Note each line of the listing that contains the string "screenshot", and copy it.
▬▬▬▬▬▬▬▬▬▬
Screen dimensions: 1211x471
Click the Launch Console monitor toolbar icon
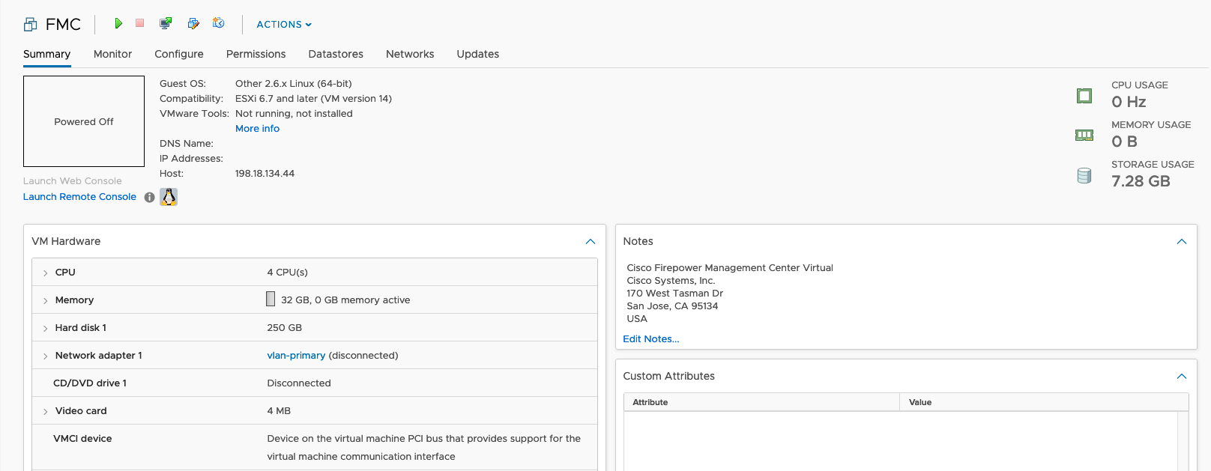(166, 24)
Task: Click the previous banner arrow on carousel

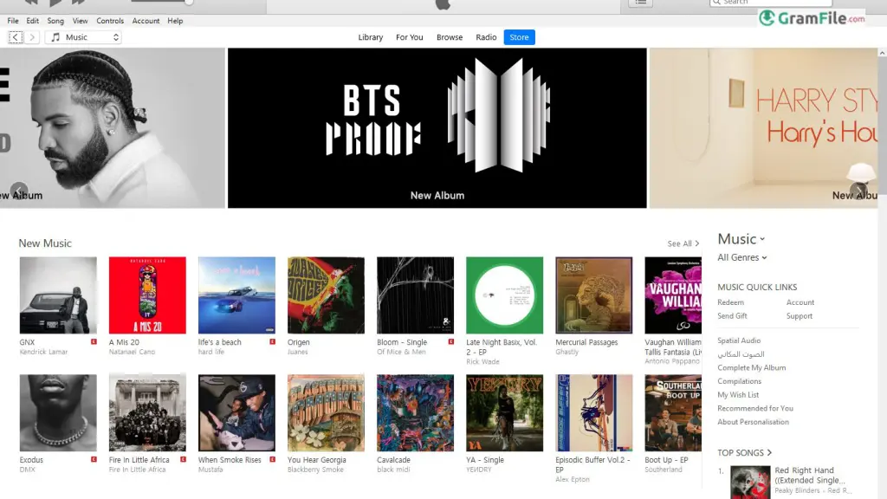Action: pyautogui.click(x=19, y=191)
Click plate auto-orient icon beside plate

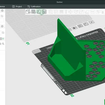click(x=86, y=24)
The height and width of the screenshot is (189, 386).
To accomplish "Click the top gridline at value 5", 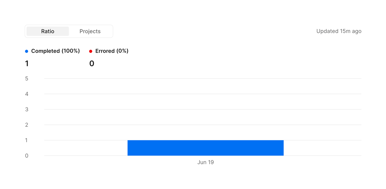I will tap(203, 78).
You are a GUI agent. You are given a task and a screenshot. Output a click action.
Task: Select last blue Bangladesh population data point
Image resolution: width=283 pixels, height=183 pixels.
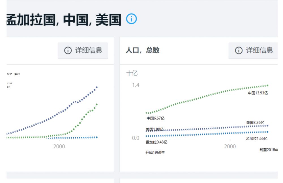(267, 132)
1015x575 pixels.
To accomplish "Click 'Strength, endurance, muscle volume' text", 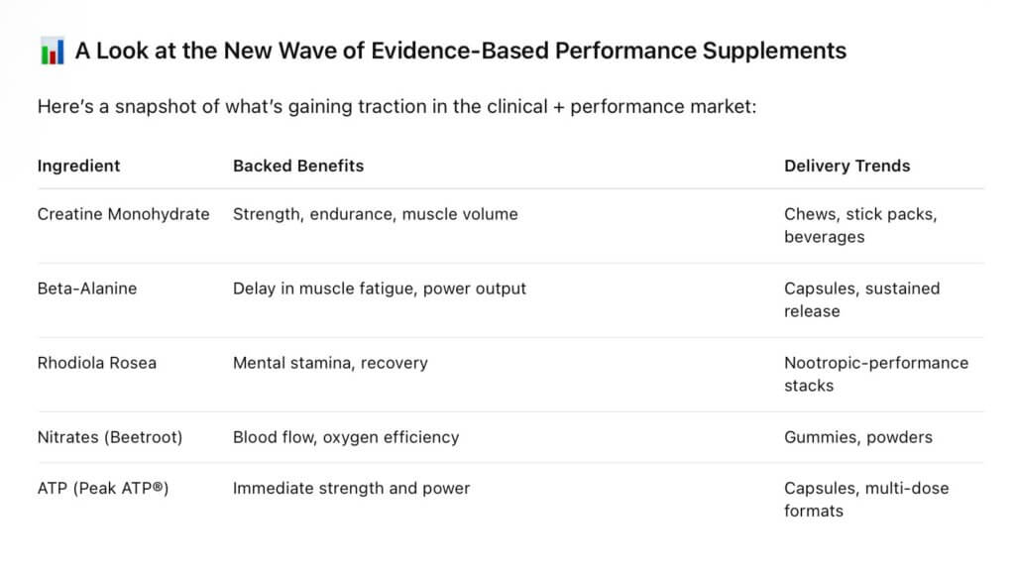I will point(375,214).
▬▬▬▬▬▬▬▬▬▬
• WRITTEN RESPONSE
The height and width of the screenshot is (189, 386).
You are a GUI agent. You are given a task and a screenshot. Output a click action.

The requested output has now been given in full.